So what about the cash? After paying off credit cards, the library and the funeral home, I give half to my girlfriend, Vanessa (for whom the term "debtor nation" was coined), and the rest to Greenpeace, something I can leverage in negotiations at the Pearly Gate. My few stocks go to sister Pammy; maybe she can trade the MSFT, SBUX and NSRM for merchandise.
The most important news coming out of the summit was the need for a separate document to detail funeral instructions. If the info's buried in the will (no pun intended), chances are it won't be read till long after you're six feet under, and that special tiki-themed funeral you wanted won't happen, nor will your request for the nickname Puff-Biggy to appear on your tombstone.

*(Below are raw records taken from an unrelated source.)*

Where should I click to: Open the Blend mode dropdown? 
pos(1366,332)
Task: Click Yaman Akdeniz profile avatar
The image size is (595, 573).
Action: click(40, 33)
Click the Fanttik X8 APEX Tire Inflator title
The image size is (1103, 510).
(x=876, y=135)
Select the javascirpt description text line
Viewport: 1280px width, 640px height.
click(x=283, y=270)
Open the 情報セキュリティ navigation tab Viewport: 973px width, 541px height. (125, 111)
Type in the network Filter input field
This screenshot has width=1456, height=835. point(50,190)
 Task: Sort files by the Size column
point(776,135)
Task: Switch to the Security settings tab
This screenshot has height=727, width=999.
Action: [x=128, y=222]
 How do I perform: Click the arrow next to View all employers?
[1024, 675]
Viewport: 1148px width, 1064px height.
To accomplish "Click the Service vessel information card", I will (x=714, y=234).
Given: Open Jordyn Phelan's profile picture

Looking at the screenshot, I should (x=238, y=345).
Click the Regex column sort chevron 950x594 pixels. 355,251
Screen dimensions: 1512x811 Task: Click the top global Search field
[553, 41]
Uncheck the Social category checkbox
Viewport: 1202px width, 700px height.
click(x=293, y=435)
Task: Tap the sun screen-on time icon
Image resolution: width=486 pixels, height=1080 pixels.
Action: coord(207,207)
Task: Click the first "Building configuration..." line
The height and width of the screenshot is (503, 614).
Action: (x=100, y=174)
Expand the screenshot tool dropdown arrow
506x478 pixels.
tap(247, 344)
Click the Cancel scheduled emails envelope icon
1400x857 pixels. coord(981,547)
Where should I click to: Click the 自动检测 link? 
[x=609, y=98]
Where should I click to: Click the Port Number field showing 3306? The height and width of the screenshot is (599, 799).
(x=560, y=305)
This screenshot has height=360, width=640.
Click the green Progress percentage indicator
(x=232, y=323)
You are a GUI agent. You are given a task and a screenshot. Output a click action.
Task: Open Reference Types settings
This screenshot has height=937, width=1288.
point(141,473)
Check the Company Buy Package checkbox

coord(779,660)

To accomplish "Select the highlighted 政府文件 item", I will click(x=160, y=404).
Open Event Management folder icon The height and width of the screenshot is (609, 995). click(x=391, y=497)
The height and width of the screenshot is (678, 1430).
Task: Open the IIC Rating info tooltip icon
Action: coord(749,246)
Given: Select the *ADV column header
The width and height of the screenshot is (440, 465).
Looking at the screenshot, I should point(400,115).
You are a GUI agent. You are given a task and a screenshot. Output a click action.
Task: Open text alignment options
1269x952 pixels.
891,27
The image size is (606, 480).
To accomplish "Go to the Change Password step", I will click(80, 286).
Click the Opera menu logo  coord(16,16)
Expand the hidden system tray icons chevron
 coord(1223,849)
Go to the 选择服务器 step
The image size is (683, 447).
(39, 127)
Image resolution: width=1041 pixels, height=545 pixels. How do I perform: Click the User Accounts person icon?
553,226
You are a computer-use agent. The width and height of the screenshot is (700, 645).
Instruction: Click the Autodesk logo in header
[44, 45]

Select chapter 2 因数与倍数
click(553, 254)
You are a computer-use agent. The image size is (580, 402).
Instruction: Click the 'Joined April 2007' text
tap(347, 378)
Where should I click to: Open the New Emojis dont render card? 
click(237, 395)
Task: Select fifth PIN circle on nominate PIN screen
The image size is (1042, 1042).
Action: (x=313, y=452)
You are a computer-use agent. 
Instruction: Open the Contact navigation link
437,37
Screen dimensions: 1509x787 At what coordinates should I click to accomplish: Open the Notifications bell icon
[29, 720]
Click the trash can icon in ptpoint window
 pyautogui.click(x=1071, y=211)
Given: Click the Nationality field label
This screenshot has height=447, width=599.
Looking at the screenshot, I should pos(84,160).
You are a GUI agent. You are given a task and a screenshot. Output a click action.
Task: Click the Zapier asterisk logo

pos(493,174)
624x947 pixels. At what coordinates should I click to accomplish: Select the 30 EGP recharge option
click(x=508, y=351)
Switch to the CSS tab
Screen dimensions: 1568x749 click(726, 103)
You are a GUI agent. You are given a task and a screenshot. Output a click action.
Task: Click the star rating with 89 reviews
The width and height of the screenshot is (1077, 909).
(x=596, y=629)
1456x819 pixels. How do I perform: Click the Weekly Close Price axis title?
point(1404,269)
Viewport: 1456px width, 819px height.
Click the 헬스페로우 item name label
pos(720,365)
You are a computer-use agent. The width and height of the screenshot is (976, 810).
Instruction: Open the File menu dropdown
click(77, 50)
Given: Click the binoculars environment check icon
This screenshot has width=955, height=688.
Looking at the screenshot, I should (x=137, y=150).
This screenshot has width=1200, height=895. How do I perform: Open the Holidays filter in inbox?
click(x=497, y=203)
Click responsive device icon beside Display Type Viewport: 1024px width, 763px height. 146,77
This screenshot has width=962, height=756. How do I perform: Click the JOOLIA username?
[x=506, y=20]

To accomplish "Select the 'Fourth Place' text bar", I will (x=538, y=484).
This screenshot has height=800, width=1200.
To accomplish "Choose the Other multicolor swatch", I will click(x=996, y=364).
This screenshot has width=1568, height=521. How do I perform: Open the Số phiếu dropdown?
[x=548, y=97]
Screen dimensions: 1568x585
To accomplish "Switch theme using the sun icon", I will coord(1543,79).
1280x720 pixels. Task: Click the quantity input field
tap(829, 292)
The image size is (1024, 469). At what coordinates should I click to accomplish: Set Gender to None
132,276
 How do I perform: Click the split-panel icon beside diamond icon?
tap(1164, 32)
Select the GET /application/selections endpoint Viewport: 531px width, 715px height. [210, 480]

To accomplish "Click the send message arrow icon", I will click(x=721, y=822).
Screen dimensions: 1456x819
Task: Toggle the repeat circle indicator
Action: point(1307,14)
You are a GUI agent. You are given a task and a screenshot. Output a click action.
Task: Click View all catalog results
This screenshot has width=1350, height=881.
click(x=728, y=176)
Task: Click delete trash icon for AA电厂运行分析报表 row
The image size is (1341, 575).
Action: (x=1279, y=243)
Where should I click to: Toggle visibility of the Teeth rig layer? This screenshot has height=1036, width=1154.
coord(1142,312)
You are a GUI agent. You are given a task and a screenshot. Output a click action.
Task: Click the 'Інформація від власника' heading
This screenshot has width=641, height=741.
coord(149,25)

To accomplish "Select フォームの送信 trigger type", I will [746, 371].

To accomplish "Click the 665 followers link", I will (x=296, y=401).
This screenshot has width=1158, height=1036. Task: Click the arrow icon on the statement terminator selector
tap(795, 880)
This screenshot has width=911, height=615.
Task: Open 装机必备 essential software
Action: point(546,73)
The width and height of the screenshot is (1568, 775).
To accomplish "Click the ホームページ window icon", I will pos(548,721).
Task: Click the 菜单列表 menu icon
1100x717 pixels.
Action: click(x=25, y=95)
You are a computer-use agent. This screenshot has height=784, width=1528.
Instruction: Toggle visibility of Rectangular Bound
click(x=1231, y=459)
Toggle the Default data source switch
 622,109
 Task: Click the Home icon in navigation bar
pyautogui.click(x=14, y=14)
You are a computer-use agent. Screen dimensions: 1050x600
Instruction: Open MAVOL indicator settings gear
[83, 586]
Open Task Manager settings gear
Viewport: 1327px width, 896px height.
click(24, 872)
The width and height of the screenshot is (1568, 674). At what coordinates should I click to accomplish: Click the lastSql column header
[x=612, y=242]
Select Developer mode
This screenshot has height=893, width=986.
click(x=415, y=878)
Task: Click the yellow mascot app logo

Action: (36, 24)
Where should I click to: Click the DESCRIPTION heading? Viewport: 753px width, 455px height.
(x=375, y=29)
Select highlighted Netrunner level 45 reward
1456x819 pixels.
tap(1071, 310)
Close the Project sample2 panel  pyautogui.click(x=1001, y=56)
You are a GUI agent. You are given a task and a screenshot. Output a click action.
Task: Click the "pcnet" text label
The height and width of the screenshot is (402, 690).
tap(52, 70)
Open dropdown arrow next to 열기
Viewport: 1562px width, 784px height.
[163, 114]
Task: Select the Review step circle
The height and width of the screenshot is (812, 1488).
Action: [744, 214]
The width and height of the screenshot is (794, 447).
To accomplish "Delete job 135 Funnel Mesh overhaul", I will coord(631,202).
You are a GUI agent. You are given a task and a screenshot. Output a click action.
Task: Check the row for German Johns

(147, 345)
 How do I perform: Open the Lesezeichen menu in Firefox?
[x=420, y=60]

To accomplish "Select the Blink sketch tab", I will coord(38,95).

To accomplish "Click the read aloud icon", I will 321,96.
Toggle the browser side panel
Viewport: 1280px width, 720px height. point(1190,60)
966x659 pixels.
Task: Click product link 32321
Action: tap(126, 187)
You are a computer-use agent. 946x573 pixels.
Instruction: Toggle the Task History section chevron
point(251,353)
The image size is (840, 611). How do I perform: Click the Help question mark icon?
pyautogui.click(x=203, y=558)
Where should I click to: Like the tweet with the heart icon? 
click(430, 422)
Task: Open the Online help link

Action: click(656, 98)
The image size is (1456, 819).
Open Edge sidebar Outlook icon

My final task was to determine power of attorney, which authorizes a person to manage your money and pay bills if you're in a coma or impaired by Alzheimer's or too much drinking. My clause on this is pretty clear: "Pull the plug, baby!" I've heard stories of people who "come out of it" 27 years later, and that's nice — for them. I can think of nothing worse than sitting in a vegetative state while distraught friends and family hold my hand day after day and tell me stories I can't respond to. Talk about not getting a word in edgewise. As for the "power," I name the only Republican I know: Bill Higgs, a fiscal conservative.
The document needed to be witnessed by two individuals not named in the archive (sorry, Duke and Tonya, you didn't make the cut). It was then notarized.
As I stood at the post office, my will sealed and ready to be mailed, something stopped me. Were these really my last wishes? Pretty much. Was everybody included? I think so. Was there a possibility the beneficiaries would have me killed? Not likely.
My problem had nothing to do with content, and everything to do with superstition. I opened the manila envelope and re-read my opening line:
"I, Michael A. Stusser, of sound mind and body, do fervently believe that once you write a will, you WILL need to use it. If you're reading this, I was right."
I tore the sucker to shreds and burned it in a celebratory pyre in my bathtub. Everything in due time.
Michael A. Stusser lives in West Seattle.